■ **WHAT YOU ARE ASKED TO DO**: Write out, unaltered, each line from the top of the records below down to the line where "This screenshot has width=714, height=920." appears, that line included.

--- START ---

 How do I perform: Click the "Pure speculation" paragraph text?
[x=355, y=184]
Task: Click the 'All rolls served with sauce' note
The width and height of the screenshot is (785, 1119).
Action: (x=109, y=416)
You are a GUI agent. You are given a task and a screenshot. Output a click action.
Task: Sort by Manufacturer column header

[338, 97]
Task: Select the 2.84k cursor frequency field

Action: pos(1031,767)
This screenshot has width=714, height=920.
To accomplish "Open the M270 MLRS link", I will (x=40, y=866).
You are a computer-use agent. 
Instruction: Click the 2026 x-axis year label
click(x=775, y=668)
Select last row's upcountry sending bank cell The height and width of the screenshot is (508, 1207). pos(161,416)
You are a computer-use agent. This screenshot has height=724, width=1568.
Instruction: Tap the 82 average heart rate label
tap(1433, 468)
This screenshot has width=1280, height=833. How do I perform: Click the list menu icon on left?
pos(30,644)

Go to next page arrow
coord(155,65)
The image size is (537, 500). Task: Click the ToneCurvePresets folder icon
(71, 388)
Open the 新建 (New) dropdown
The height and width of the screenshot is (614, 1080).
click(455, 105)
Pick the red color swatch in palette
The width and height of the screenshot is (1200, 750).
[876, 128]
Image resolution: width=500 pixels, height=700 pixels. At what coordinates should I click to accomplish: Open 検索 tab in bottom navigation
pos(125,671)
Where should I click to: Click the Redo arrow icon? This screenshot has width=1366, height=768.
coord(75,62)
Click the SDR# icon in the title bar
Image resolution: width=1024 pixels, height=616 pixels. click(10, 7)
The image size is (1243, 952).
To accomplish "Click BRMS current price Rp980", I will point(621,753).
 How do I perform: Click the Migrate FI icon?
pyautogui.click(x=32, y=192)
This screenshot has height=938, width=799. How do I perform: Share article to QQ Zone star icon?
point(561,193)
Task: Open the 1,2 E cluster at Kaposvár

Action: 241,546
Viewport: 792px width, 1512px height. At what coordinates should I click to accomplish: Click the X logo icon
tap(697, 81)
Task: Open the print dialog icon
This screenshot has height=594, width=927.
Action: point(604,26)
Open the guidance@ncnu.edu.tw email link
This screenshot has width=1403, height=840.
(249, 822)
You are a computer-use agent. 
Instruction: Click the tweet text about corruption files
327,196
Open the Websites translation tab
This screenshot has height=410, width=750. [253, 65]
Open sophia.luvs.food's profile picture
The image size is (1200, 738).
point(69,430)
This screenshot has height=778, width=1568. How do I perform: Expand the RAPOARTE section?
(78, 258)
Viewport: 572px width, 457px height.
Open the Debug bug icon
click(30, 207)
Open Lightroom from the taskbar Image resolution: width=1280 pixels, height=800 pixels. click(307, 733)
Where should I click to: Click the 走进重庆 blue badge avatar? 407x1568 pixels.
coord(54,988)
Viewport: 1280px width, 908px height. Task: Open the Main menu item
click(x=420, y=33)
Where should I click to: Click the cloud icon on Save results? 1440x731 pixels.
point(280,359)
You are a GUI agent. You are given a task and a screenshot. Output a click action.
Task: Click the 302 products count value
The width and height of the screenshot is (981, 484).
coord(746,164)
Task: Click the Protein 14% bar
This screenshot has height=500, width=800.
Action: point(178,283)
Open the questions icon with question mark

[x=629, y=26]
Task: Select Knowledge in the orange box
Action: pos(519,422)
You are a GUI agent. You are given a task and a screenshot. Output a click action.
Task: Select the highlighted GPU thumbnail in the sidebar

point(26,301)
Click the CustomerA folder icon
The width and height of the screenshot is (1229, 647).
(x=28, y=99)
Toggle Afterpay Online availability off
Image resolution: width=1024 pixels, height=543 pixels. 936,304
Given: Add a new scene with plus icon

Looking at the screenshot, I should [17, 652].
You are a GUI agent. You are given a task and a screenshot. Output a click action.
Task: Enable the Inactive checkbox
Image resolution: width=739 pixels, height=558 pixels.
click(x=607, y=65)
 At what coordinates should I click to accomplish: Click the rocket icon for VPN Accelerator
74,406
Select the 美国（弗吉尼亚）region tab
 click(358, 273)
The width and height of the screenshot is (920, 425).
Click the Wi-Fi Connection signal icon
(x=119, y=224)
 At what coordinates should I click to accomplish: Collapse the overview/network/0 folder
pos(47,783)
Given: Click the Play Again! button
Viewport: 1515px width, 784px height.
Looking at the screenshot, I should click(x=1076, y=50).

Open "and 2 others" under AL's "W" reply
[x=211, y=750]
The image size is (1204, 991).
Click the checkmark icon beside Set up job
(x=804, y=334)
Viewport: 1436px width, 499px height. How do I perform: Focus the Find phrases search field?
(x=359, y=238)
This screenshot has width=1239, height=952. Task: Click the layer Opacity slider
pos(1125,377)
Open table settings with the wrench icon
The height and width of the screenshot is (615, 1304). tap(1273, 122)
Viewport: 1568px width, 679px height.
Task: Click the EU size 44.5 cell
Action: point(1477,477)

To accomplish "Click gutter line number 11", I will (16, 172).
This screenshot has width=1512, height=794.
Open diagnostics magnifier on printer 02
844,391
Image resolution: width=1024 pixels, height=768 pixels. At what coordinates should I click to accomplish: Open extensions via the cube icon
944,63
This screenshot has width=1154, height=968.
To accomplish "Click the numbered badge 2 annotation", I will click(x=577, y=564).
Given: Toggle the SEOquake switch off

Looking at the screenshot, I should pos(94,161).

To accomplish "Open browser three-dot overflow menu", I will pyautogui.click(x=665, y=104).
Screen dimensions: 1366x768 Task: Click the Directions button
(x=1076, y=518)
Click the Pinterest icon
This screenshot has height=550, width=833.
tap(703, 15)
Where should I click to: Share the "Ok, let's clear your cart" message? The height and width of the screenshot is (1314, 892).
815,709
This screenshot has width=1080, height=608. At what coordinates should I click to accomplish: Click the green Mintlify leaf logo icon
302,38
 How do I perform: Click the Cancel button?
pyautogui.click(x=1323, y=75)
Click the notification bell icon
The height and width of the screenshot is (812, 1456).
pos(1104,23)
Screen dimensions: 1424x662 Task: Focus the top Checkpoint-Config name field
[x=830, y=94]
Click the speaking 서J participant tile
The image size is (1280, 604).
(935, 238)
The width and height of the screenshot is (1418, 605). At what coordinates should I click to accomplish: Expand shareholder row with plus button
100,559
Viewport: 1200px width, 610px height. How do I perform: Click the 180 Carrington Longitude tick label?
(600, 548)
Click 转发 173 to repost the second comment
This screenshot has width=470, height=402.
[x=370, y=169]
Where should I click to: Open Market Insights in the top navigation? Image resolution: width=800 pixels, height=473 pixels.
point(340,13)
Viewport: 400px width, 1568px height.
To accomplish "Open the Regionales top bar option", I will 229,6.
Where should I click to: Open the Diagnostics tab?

--- END ---

■ **WRITTEN SOLUTION**:
 How do I perform: Click the "Pure speculation" paragraph text?
[x=355, y=184]
Task: Click the 'All rolls served with sauce' note
The width and height of the screenshot is (785, 1119).
Action: (x=109, y=416)
You are a GUI agent. You are given a task and a screenshot. Output a click action.
Task: Sort by Manufacturer column header

[338, 97]
Task: Select the 2.84k cursor frequency field

Action: pos(1031,767)
This screenshot has width=714, height=920.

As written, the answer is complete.